Records from a collection
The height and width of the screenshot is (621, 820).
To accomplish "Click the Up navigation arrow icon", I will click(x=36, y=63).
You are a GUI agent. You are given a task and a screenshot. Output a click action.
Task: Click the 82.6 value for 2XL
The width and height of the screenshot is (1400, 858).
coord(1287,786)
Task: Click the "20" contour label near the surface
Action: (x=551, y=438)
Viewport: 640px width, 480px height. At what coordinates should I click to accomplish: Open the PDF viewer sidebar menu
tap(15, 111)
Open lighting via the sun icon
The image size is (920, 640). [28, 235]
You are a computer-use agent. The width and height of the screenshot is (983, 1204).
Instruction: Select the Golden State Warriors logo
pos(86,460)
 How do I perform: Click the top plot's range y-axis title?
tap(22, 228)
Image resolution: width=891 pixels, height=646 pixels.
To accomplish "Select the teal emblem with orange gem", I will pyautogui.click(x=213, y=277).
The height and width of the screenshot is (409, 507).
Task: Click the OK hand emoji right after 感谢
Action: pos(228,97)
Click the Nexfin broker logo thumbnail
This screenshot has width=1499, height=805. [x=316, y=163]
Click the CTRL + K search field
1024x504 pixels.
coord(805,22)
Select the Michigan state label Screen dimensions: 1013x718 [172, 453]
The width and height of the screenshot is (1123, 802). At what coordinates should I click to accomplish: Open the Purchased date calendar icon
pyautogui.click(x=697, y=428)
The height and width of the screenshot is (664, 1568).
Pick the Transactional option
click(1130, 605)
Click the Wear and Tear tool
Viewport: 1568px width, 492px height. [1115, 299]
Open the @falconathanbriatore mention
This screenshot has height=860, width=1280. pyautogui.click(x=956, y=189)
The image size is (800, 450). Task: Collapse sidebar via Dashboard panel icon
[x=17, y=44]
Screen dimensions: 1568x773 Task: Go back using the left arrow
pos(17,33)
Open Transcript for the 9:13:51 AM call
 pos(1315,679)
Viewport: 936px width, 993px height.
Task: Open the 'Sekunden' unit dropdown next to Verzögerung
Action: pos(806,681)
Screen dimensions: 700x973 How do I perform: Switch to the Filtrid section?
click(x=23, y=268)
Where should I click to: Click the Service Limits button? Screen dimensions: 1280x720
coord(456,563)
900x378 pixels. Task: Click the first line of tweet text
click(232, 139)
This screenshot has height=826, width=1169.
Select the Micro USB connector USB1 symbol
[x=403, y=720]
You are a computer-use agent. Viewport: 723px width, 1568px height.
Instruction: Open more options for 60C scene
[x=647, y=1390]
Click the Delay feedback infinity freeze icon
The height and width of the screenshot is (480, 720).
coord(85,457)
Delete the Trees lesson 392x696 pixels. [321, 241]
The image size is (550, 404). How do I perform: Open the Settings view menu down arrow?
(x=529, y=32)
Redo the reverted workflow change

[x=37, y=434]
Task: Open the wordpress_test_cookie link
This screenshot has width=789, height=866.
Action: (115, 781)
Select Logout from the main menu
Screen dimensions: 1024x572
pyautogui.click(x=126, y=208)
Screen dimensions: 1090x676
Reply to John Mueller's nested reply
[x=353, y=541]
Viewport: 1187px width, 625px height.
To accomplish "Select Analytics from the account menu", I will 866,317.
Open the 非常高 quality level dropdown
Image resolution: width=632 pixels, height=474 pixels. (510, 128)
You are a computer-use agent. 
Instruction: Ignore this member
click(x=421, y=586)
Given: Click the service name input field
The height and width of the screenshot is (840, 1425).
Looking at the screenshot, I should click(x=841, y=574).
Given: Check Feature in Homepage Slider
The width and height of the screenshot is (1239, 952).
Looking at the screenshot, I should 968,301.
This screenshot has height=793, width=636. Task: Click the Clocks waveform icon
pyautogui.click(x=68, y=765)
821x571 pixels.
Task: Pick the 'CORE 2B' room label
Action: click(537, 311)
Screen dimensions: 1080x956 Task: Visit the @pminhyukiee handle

**Work item**
Send back, unchanged, every line of the records from the one with "Given: Click the service name input field" through the last.

**Result**
Given: Click the service name input field
The height and width of the screenshot is (840, 1425).
Looking at the screenshot, I should click(x=841, y=574).
Given: Check Feature in Homepage Slider
The width and height of the screenshot is (1239, 952).
Looking at the screenshot, I should 968,301.
This screenshot has height=793, width=636. Task: Click the Clocks waveform icon
pyautogui.click(x=68, y=765)
821x571 pixels.
Task: Pick the 'CORE 2B' room label
Action: click(537, 311)
Screen dimensions: 1080x956 Task: Visit the @pminhyukiee handle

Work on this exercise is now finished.